The forum was hosted by the monarchy of Spain, and it convened leaders, activists, scholars, and public figures from every region of the world in an effort to find new ways to bridge the growing divide between nations and cultures, and to establish new partnerships to promote global understanding.

Over one and a half days, political leaders including heads of State and Government; Ministers and senior officials; civil society activists and Nobel laureates; corporate executives; religious leaders; and leading scholars dialogued and debated with each other, launched practical initiatives and made commitments to action aimed at improving relations across regions and cultures.

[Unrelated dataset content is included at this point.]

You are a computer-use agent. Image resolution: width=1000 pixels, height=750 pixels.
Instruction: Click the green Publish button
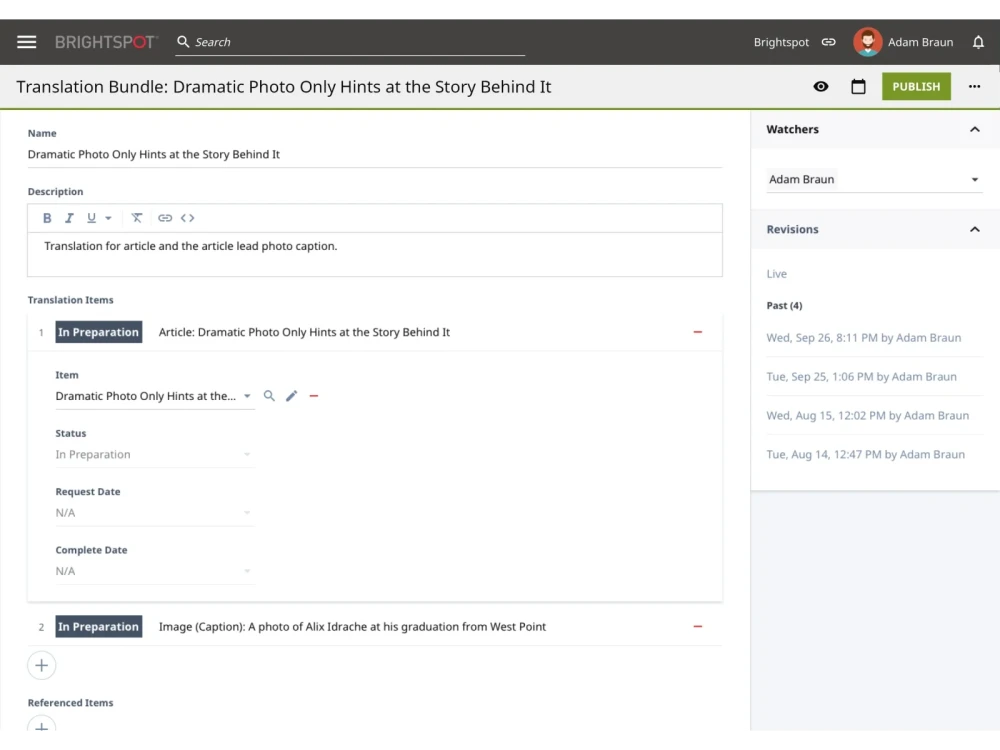[915, 87]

Among the results were the announcement of a number of initiatives concerning media, educational and other programmes to advance AoC objectives in various countries, and the signing of Memoranda of Understanding with UNESCO, the League of Arab States, ISESCO, the Arab League Educational, Cultural and Scientific Organization (ALECSO), and United Cities and Local Governments (UCLG), and a Letter of Intent with the Council of Europe.

== Recognition ==
In 2007 the Alliance was presented with the "Dialogue of Civilizations" award, which was given by the Rumi Forum and the Georgetown University Center for Peace and Security Research in Washington. Spanish Prime Minister José Luis Rodriguez Zapatero and Turkish Prime Minister Recep Tayyip Erdoğan received the award.

== Criticism ==
UNAOC was criticised for its partiality of Abrahamic religions — Islam, Christianity and Judaism — over others. In a UN General Assembly discussion on resolutions of the UN Alliance of Civilizations on the Culture of Peace, India asked the United Nations to recognise violence against religious minorities such as Hinduism, Buddhism, Jainism, and Sikhism.